Hacker News new | ask | show | jobs
by kentonv 1332 days ago
> This is not a useful definition of "block".

I think what I'm saying is that calling file I/O "blocking" is also not a useful definition of "block". Because I don't really see the fundamental difference between "we have to wait for main memory to respond" and "we have to wait for disk to respond".

> this is your first access to a page of anonymous virtual memory and the kernel hadn't needed to allocate a physical page until now

And said allocation could block on all sorts of things you might not expect. Once upon a time I helped debug a problem where memory allocation would block waiting for the XFS filesystem driver to flush dirty inodes to disk. Our system generated lots of dirty inodes, and we were seeing programs randomly hang on allocation for minutes at a time.

2 comments

> I think what I'm saying is that calling file I/O "blocking" is also not a useful definition of "block". Because I don't really see the fundamental difference between "we have to wait for main memory to respond" and "we have to wait for disk to respond".

In addition to the point elsewhere made that you're sort of implicitly denying the magnitude of the differences here - the latency differences are on the order of 1000s.

The other way of separating is if the OS (or some kind of software trap handler more generally) has to get involved. A main memory read to a non-faulting address doesn't involve the OS - ie it doesn't ever block. However faulting reads, calls to "disk" IO, and networking IO (ie just I/O in general) involving the OS/monitor/what have you are all potentially blocking operations.

It does not matter whether the OS is involved. Consider a spinlock; if it is spinning, waiting on the lock to be released, then it is blocking.

What matters is whether control returns to the process before the operation is complete. If the process waits, it is blocking (aka synchronous); if the process does not wait, it is non-blocking (and possibly also asynchronous if it checks later to see if the operation succeeded).

> Because I don't really see the fundamental difference between "we have to wait for main memory to respond" and "we have to wait for disk to respond".

The difference, conservatively, is a factor of 1000.

There are plenty of times in software engineering where scaling 1000x will force you to reconsider your architecture.

Sure, fair enough.

To be clear I do not believe that async disk I/O is never useful, I just think that it's not as useful as people at first imagine when they learn about async I/O.

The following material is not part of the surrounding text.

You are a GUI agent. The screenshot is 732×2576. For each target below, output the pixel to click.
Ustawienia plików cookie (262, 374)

Yes, it may be 1000 times slower than memory. But there's a fundamental paradigm difference from network events, in that with network events you are waiting for some other entity to take action, with no implicit expectation that they will do so in any particular timeframe. Like, if you're waiting for connections on a listen socket, there's no telling how long you will be waiting.

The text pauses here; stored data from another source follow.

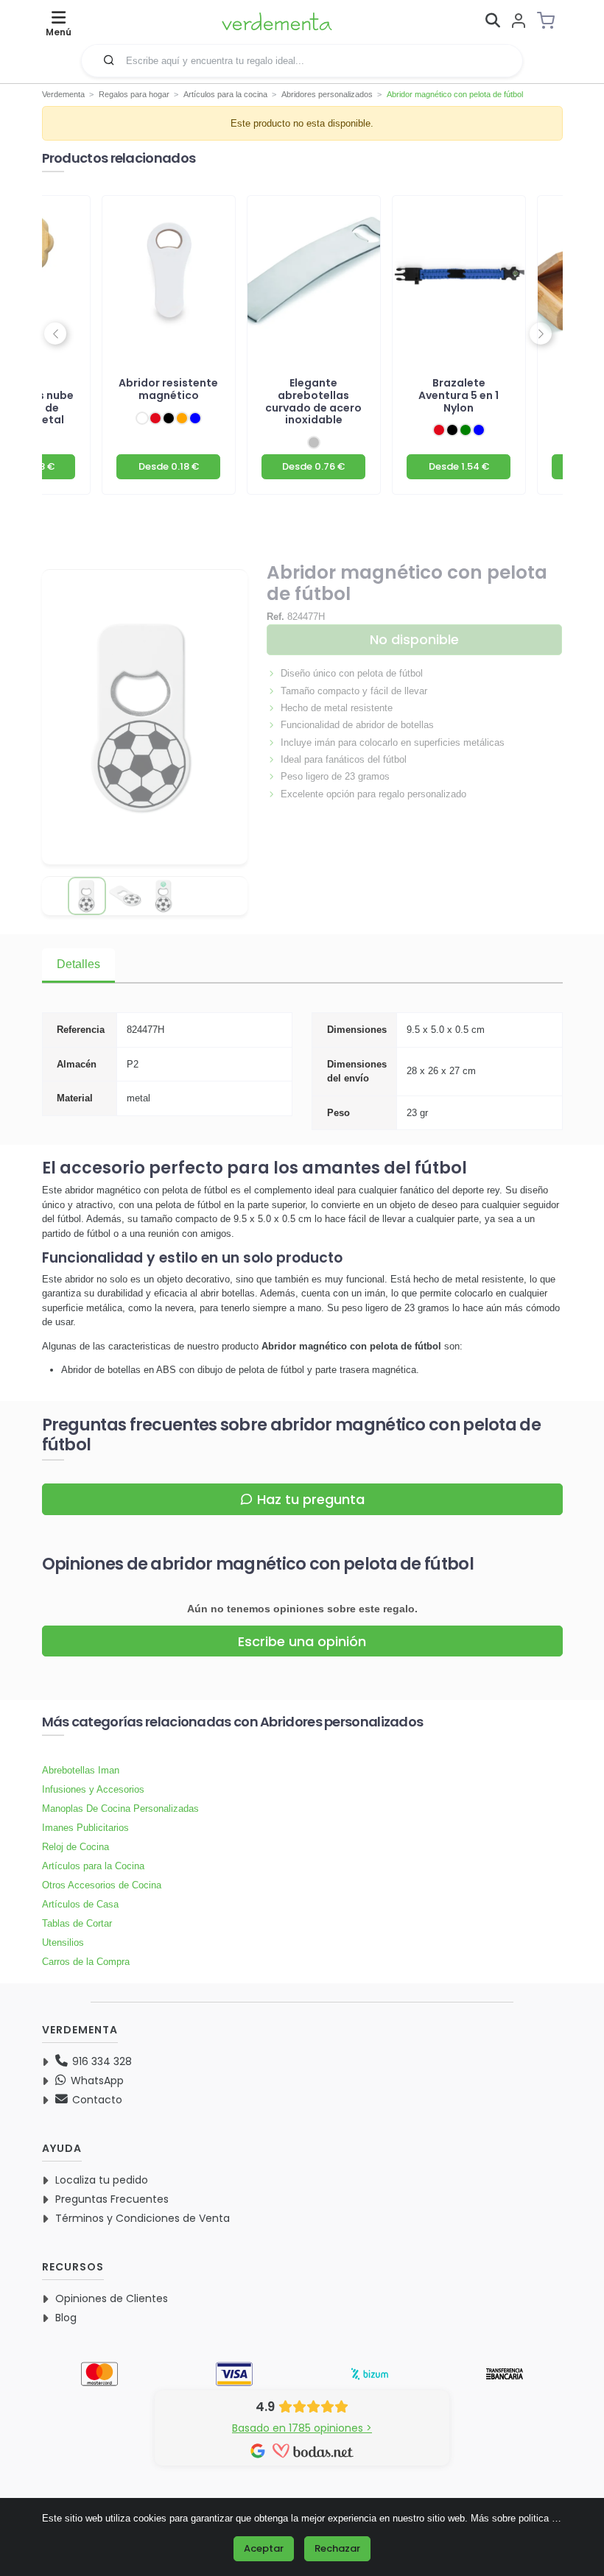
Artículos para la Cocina (93, 1865)
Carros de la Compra (86, 1961)
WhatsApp (96, 2080)
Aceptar (264, 2548)
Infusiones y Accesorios (93, 1789)
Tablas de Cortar (77, 1923)
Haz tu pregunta (311, 1499)
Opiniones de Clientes (111, 2298)
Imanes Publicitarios (85, 1827)
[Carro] (550, 20)
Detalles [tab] (78, 964)
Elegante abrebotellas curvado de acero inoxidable (313, 401)
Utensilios (63, 1942)
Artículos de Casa (80, 1904)
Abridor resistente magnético (168, 389)
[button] (109, 59)
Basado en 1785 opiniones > (302, 2428)
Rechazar (337, 2548)
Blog (66, 2317)
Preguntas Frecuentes (112, 2199)
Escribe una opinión (302, 1641)
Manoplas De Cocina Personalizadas (120, 1808)
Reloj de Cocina (75, 1846)
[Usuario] (518, 22)
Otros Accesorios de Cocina (101, 1885)
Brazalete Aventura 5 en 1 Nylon (458, 395)
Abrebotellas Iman (80, 1770)
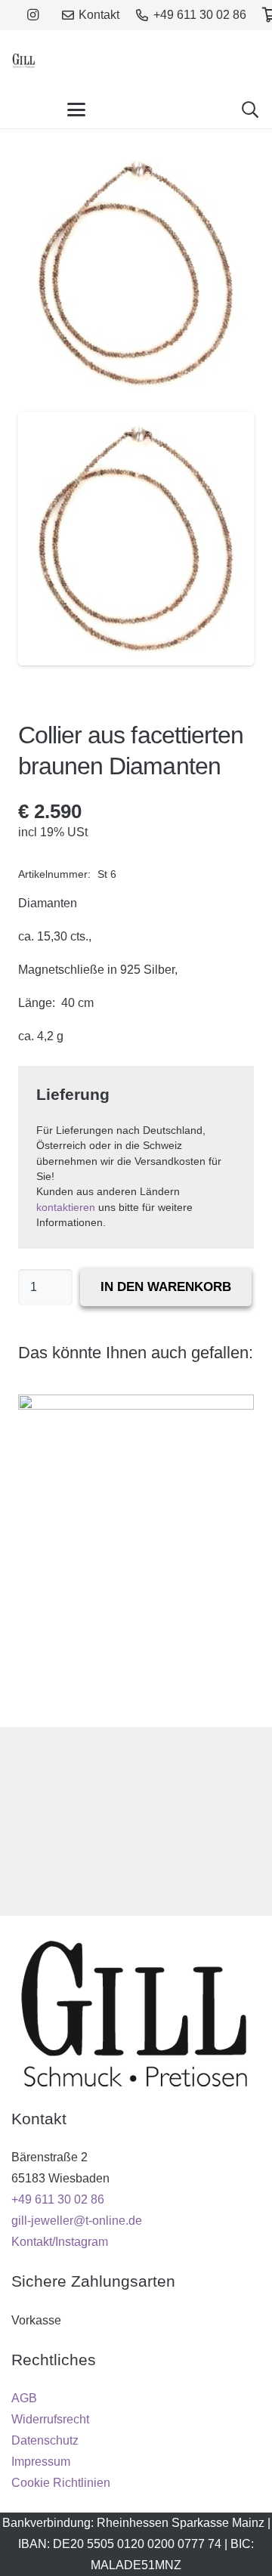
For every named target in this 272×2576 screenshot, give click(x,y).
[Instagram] (32, 15)
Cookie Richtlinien (60, 2482)
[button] (76, 109)
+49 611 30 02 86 (57, 2199)
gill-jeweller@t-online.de (76, 2220)
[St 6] (136, 538)
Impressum (40, 2461)
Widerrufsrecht (50, 2419)
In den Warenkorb (165, 1287)
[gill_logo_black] (24, 60)
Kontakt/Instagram (59, 2241)
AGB (24, 2398)
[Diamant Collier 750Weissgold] (136, 1551)
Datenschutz (45, 2440)
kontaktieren (65, 1207)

Disk I/O is fundamentally different in that once you submit an operation, you expect it to complete within a reasonable, finite time period.

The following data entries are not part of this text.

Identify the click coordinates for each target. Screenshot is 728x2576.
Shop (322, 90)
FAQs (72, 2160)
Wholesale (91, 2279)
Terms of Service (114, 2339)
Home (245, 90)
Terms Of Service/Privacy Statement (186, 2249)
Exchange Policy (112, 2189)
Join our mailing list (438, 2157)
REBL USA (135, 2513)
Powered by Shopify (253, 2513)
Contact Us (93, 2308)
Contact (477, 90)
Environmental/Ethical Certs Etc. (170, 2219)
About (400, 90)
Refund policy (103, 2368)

Async disk I/O is primarily useful for implementing read-ahead / write-behind scheduling behaviors. While databases tend to be the obvious use case, the OS is often so poor at this that there are large performance improvements even for much simpler use cases that are otherwise disk I/O intensive.
I'm not sure that's the primary use case any more. Fast SSDs require high queue depths to use their full throughput, so async IO is desirable to use any time an application knows it has several IO requests to issue in parallel—one thread per request has too much overhead.
Sure, but that behavior is effectively read-ahead / write-behind on your I/O buffers. That doesn't mean much more than anticipating future I/O operations before completion of that I/O is required by the code for efficient forward progress.
They're really not equivalent. Read-ahead only helps for predictable IO patterns. Issuing multiple read requests in parallel from the application is useful in a far broader range of scenarios. And for both reads and writes, being able to submit IO in batches (without having to wait for the entire batch to complete) can drastically cut down on overhead compared to submitting IOs sequentially as if they were a linear dependency chain, and makes it possible to keep the storage properly busy instead of it idly waiting on the host software to prepare and submit the next IO.